Here We Go Again!

1. The choice of funds

The Second Report of the Pensions Commission recommends a new National Pension Savings Scheme. This is progress because it is a recognition that a new national scheme is needed. The problem is that the particular scheme proposed is a market-based saving scheme, rather than a non-market pension scheme.

The existing financial industry, that is the industry regulated by the FSA, should have as little to do with the new scheme as possible. The Report refers to: "The range of investment fund choices made available." (page 402).

"NPSS to bulk negotiate a range of 6-10 funds and to allow access to a wider range of funds." (page 37)

To include:

"three to five bulk-bought indexed funds similar to those offered by the Federal Thrift Savings Plan" (page 103)

However on page 376 it is not so sure whether there will be access to the other funds beyond the "range of 6-10 funds"

"These funds could either be the totality of the NPSS system, or could be combined with the ability to offer other funds at non-negotiated fees."

There should arguably not be a choice of funds:

"However the National Pension Savings Scheme is set up ,there will be serious difficulties in ensuring a cost-effective system for funneling money from members - employed or not - into the right funds at the right time." x

Funds should all be internal rather than external. This means that the organisation running the scheme has its name on the share and bond certificates of the investments of the scheme and receives the dividends and interest.

━━━━

WRITTEN EXERCISE 1: Copy out the dataset rows starting at the line that contains "You are a computer-use agent. This" and ending at the end of the rows, including the requests. Rescale every coordinate in the answers by 2.3, rounding to whole numbers with halves rounded up, and leave out the pictures.

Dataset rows

━━━━

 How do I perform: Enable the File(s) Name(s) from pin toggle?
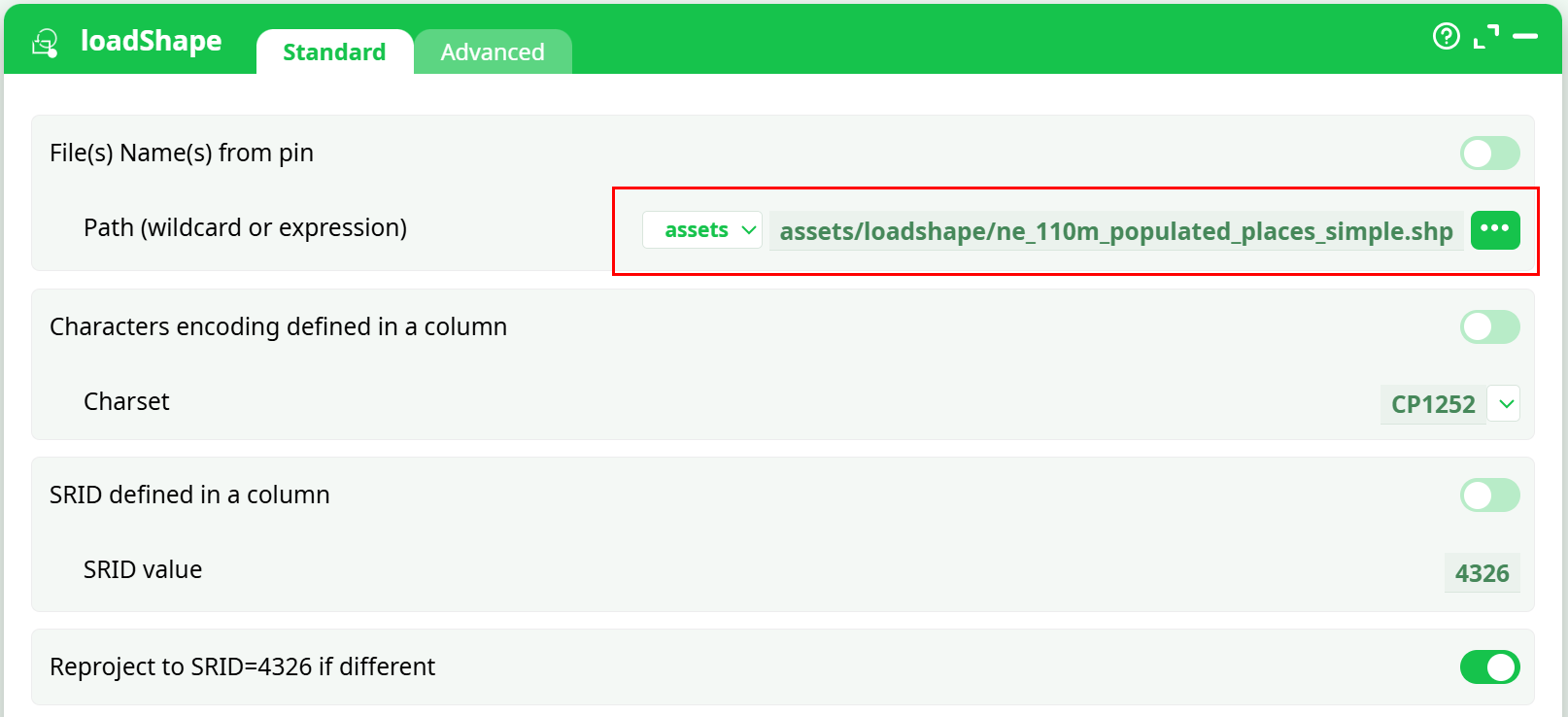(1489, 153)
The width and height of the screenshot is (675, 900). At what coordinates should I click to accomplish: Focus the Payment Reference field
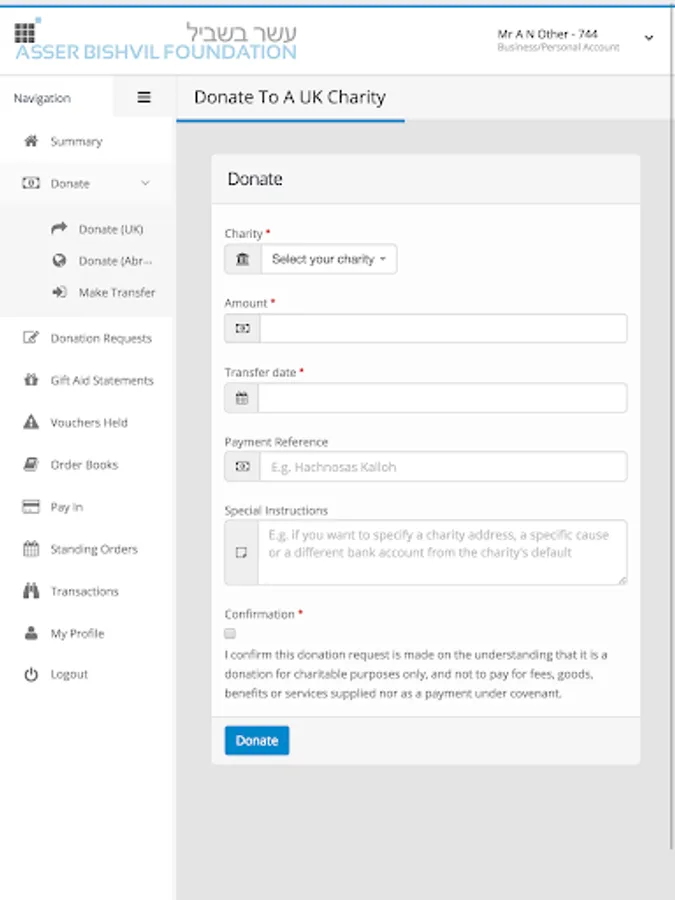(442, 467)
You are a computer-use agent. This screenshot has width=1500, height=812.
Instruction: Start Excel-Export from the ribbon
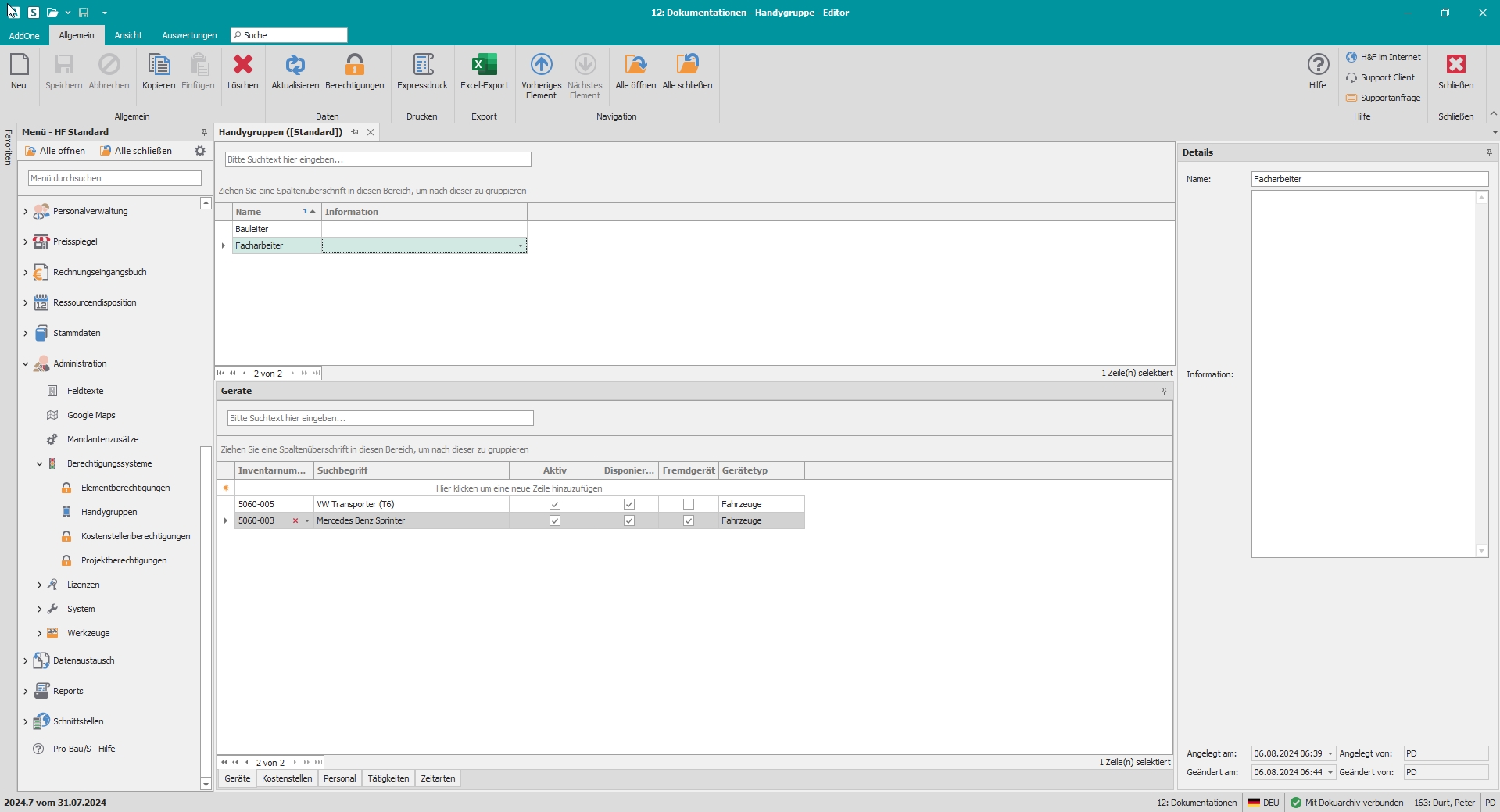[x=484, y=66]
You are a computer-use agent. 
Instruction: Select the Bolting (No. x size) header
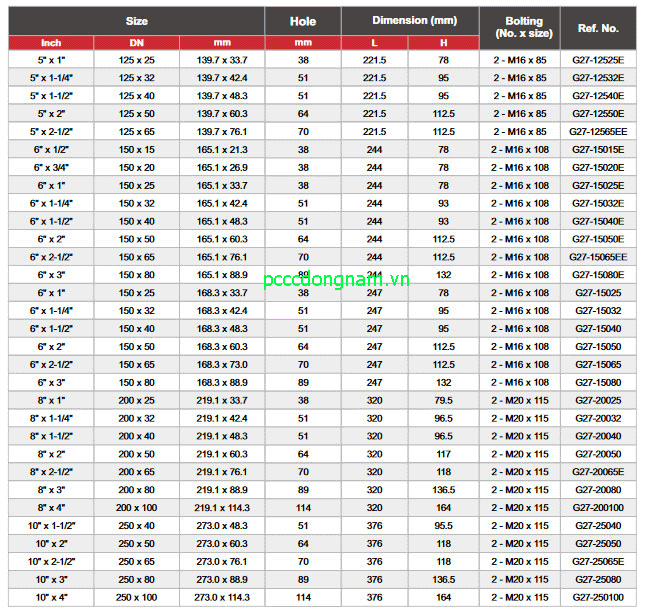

━━━━

WRITTEN EXERCISE 2: According to the passage on the National Pension Savings Scheme, what range of funds should the NPSS bulk negotiate?

ANSWER 1:
You are a computer-use agent. This screenshot has width=1500, height=812.
Instruction: Start Excel-Export from the ribbon
[x=1113, y=152]
You are a computer-use agent. 
Instruction: Select the Bolting (No. x size) header

ANSWER 2: A range of 6-10 funds.